| TASK 1 |
Convert part of the rows into a JSON list of strings, one string per line, with blank lines left out. Start at the line of the rows that contains "Image resolution: width=1809" and end after the line that contains "center [320, 14].", and include nothing else.

Nova not updating to new size of an extended in-use / attached cinder volume (Ceph RBD) to guest
Hello Openstack-Discuss,
after some digging I found out that cinder learned to resize attached (in-use) volumes quite a while ago with the introduction of the initial "extend 'in-use' volume" feature: https://review.opendev.org/c/openstack/cinder/+/454287/
The support was then extended to also cover Ceph RBD backed volumes with: https://review.opendev.org/c/openstack/nova/+/613039/
Since this is only about the cinder part, I was wondering if nova would ever find out and would actively rescan the device / volume and quintessentially present an increased new size to the guest. Apparently this is where a certain volume-extended event comes into play: https://review.opendev.org/c/openstack/nova/+/454322/ that is to be emitted by cinder when a volume had been extened.
I then went head and tried this with the openstack cli (as Horizon does not seem to support / offer to resize in-use volumes. I run Openstack Train with Ceph RBD as storage. First I ran into an issue with the openstack cli (https://bugs.launchpad.net/cinder/+bug/1871759/comments/2 https://bugs.launchpad.net/cinder/+bug/1871759/comments/2) but using
cinder extend $volumeid $newsize
I was able to resize in-use volumes just fine.
The only thing missing was the propagation to the guest. I played around with SCSI rescans, but that did not work, reboots also failed to do anyting in this regards. Stopping and starting the VM did work, but why having the capability to online-resize an attached volume when not being able to resize the guest volume as well?

| TASK 2 |
Reproduce the post about resizing attached volumes word for word, starting at the words "I then went" and ending after the words "volumes just fine.".

| EXTRACTED INFORMATION |

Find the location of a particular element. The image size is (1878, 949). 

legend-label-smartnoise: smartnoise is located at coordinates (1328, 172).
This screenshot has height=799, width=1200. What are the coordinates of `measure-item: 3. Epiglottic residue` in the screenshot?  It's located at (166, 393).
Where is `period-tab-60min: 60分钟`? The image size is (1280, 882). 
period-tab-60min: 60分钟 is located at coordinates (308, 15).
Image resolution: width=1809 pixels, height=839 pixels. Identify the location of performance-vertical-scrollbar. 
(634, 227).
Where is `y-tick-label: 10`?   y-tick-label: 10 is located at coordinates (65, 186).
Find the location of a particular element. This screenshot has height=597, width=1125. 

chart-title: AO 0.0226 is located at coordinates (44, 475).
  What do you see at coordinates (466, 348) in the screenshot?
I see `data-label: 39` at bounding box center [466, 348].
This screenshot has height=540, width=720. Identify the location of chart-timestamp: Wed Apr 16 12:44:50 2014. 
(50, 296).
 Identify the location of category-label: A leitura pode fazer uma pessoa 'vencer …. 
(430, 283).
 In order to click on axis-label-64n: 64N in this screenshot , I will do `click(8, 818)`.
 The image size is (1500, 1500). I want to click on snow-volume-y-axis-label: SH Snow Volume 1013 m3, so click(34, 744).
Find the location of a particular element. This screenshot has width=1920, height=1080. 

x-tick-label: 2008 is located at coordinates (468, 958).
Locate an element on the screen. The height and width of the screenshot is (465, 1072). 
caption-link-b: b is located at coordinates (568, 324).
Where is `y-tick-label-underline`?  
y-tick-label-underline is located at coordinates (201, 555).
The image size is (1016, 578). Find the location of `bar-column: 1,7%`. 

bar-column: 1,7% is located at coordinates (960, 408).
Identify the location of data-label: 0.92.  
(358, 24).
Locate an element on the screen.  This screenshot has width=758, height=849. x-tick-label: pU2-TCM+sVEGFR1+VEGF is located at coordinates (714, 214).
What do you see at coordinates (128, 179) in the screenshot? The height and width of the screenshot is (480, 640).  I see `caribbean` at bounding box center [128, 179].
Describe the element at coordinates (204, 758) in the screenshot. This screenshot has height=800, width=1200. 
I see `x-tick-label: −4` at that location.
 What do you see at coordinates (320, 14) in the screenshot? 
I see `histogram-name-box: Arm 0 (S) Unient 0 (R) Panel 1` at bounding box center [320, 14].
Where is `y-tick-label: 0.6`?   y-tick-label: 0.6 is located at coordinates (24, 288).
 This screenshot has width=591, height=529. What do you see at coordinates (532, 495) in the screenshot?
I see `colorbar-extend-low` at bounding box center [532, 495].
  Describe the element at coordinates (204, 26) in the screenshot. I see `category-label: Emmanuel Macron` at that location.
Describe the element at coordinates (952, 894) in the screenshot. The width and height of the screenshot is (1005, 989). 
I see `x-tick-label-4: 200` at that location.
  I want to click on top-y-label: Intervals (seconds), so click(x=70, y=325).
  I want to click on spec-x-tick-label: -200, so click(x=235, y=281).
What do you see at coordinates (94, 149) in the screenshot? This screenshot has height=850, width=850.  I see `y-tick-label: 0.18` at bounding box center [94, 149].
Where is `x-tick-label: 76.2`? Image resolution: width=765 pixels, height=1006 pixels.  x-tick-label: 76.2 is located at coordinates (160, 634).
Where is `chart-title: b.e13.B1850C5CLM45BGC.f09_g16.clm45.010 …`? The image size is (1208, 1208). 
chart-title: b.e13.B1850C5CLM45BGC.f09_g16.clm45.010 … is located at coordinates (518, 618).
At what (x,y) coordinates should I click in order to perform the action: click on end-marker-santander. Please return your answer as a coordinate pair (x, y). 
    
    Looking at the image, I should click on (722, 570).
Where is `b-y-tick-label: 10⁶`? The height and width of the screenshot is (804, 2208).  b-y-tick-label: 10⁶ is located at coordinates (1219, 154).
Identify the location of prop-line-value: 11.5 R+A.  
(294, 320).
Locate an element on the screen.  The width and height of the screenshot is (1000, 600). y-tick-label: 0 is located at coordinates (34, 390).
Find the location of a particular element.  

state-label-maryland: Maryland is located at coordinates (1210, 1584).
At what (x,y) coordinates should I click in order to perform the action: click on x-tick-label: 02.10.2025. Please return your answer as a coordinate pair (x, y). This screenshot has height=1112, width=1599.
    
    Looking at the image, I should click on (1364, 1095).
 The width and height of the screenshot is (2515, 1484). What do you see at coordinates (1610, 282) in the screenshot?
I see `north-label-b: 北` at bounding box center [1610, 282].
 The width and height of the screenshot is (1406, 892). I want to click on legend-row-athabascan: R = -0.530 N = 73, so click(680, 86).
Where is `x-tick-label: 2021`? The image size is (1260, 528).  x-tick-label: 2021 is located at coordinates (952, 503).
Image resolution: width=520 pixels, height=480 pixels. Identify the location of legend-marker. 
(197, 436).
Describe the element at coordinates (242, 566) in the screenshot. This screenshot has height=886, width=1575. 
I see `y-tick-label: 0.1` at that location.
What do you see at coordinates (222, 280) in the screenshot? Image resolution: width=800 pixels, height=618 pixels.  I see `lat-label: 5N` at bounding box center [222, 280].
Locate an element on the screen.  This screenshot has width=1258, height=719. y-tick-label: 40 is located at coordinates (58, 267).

| REPLY 1 |
[
  "Image resolution: width=1809 pixels, height=839 pixels. Identify the location of performance-vertical-scrollbar. ",
  "(634, 227).",
  "Where is `y-tick-label: 10`?   y-tick-label: 10 is located at coordinates (65, 186).",
  "Find the location of a particular element. This screenshot has height=597, width=1125. ",
  "chart-title: AO 0.0226 is located at coordinates (44, 475).",
  "  What do you see at coordinates (466, 348) in the screenshot?",
  "I see `data-label: 39` at bounding box center [466, 348].",
  "This screenshot has height=540, width=720. Identify the location of chart-timestamp: Wed Apr 16 12:44:50 2014. ",
  "(50, 296).",
  " Identify the location of category-label: A leitura pode fazer uma pessoa 'vencer …. ",
  "(430, 283).",
  " In order to click on axis-label-64n: 64N in this screenshot , I will do `click(8, 818)`.",
  " The image size is (1500, 1500). I want to click on snow-volume-y-axis-label: SH Snow Volume 1013 m3, so click(34, 744).",
  "Find the location of a particular element. This screenshot has width=1920, height=1080. ",
  "x-tick-label: 2008 is located at coordinates (468, 958).",
  "Locate an element on the screen. The height and width of the screenshot is (465, 1072). ",
  "caption-link-b: b is located at coordinates (568, 324).",
  "Where is `y-tick-label-underline`?  ",
  "y-tick-label-underline is located at coordinates (201, 555).",
  "The image size is (1016, 578). Find the location of `bar-column: 1,7%`. ",
  "bar-column: 1,7% is located at coordinates (960, 408).",
  "Identify the location of data-label: 0.92.  ",
  "(358, 24).",
  "Locate an element on the screen.  This screenshot has width=758, height=849. x-tick-label: pU2-TCM+sVEGFR1+VEGF is located at coordinates (714, 214).",
  "What do you see at coordinates (128, 179) in the screenshot? The height and width of the screenshot is (480, 640).  I see `caribbean` at bounding box center [128, 179].",
  "Describe the element at coordinates (204, 758) in the screenshot. This screenshot has height=800, width=1200. ",
  "I see `x-tick-label: −4` at that location.",
  " What do you see at coordinates (320, 14) in the screenshot? ",
  "I see `histogram-name-box: Arm 0 (S) Unient 0 (R) Panel 1` at bounding box center [320, 14]."
]

| REPLY 2 |
I then went head and tried this with the openstack cli (as Horizon does not seem to support / offer to resize in-use volumes. I run Openstack Train with Ceph RBD as storage. First I ran into an issue with the openstack cli (https://bugs.launchpad.net/cinder/+bug/1871759/comments/2 https://bugs.launchpad.net/cinder/+bug/1871759/comments/2) but using
cinder extend $volumeid $newsize
I was able to resize in-use volumes just fine.